- YOUR GOAL: Line by line, return the material below exactly as it reads.

- SUPPLIED INFORMATION:
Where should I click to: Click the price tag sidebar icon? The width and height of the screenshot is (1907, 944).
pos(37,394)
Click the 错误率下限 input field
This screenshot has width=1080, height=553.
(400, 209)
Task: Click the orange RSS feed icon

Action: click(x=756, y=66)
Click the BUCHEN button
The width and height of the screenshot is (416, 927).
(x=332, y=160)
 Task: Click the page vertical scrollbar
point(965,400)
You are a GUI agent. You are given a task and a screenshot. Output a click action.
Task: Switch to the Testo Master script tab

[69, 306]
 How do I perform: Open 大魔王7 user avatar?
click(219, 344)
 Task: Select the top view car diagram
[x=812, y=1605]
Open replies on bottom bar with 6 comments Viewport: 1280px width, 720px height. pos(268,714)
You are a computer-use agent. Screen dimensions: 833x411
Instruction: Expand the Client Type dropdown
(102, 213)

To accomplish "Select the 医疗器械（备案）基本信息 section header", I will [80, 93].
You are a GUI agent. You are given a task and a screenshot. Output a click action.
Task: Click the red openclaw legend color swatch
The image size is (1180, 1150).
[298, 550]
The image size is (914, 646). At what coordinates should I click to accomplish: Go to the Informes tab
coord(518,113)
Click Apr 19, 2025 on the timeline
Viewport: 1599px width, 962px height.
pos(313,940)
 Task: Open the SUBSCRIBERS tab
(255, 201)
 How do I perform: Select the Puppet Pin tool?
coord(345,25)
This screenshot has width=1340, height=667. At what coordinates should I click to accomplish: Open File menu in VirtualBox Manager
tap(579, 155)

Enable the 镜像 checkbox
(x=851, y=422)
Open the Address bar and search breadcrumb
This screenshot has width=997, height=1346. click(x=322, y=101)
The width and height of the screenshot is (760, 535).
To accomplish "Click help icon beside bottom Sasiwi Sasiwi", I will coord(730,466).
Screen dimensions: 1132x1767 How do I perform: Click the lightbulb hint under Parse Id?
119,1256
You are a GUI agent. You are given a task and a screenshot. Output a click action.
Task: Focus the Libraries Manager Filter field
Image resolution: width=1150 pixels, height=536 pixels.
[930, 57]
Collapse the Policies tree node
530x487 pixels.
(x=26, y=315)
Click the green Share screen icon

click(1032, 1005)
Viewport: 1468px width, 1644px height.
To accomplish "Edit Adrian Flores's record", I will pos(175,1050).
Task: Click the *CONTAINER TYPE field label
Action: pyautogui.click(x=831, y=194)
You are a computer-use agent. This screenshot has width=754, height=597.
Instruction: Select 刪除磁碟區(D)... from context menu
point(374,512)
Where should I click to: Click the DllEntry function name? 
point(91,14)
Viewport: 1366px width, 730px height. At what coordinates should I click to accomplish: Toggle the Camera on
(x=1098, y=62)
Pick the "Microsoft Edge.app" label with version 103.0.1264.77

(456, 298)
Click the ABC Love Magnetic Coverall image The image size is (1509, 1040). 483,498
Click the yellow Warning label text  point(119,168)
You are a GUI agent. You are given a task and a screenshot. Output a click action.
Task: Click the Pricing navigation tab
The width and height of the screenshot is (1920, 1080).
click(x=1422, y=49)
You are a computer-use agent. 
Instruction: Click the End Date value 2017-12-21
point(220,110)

- TASK RESULT:
Where should I click to: Click the price tag sidebar icon? The width and height of the screenshot is (1907, 944).
pos(37,394)
Click the 错误率下限 input field
This screenshot has width=1080, height=553.
(400, 209)
Task: Click the orange RSS feed icon

Action: click(x=756, y=66)
Click the BUCHEN button
The width and height of the screenshot is (416, 927).
(x=332, y=160)
 Task: Click the page vertical scrollbar
point(965,400)
You are a GUI agent. You are given a task and a screenshot. Output a click action.
Task: Switch to the Testo Master script tab

[69, 306]
 How do I perform: Open 大魔王7 user avatar?
click(219, 344)
 Task: Select the top view car diagram
[x=812, y=1605]
Open replies on bottom bar with 6 comments Viewport: 1280px width, 720px height. pos(268,714)
You are a computer-use agent. Screen dimensions: 833x411
Instruction: Expand the Client Type dropdown
(102, 213)

To accomplish "Select the 医疗器械（备案）基本信息 section header", I will [80, 93].
You are a GUI agent. You are given a task and a screenshot. Output a click action.
Task: Click the red openclaw legend color swatch
The image size is (1180, 1150).
[298, 550]
The image size is (914, 646). At what coordinates should I click to accomplish: Go to the Informes tab
coord(518,113)
Click Apr 19, 2025 on the timeline
Viewport: 1599px width, 962px height.
pos(313,940)
 Task: Open the SUBSCRIBERS tab
(255, 201)
 How do I perform: Select the Puppet Pin tool?
coord(345,25)
This screenshot has width=1340, height=667. At what coordinates should I click to accomplish: Open File menu in VirtualBox Manager
tap(579, 155)

Enable the 镜像 checkbox
(x=851, y=422)
Open the Address bar and search breadcrumb
This screenshot has width=997, height=1346. click(x=322, y=101)
The width and height of the screenshot is (760, 535).
To accomplish "Click help icon beside bottom Sasiwi Sasiwi", I will coord(730,466).
Screen dimensions: 1132x1767 How do I perform: Click the lightbulb hint under Parse Id?
119,1256
You are a GUI agent. You are given a task and a screenshot. Output a click action.
Task: Focus the Libraries Manager Filter field
Image resolution: width=1150 pixels, height=536 pixels.
[930, 57]
Collapse the Policies tree node
530x487 pixels.
(x=26, y=315)
Click the green Share screen icon

click(1032, 1005)
Viewport: 1468px width, 1644px height.
To accomplish "Edit Adrian Flores's record", I will pos(175,1050).
Task: Click the *CONTAINER TYPE field label
Action: pyautogui.click(x=831, y=194)
You are a computer-use agent. This screenshot has width=754, height=597.
Instruction: Select 刪除磁碟區(D)... from context menu
point(374,512)
Where should I click to: Click the DllEntry function name? 
point(91,14)
Viewport: 1366px width, 730px height. At what coordinates should I click to accomplish: Toggle the Camera on
(x=1098, y=62)
Pick the "Microsoft Edge.app" label with version 103.0.1264.77

(456, 298)
Click the ABC Love Magnetic Coverall image The image size is (1509, 1040). 483,498
Click the yellow Warning label text  point(119,168)
You are a GUI agent. You are given a task and a screenshot. Output a click action.
Task: Click the Pricing navigation tab
The width and height of the screenshot is (1920, 1080).
click(x=1422, y=49)
You are a computer-use agent. 
Instruction: Click the End Date value 2017-12-21
point(220,110)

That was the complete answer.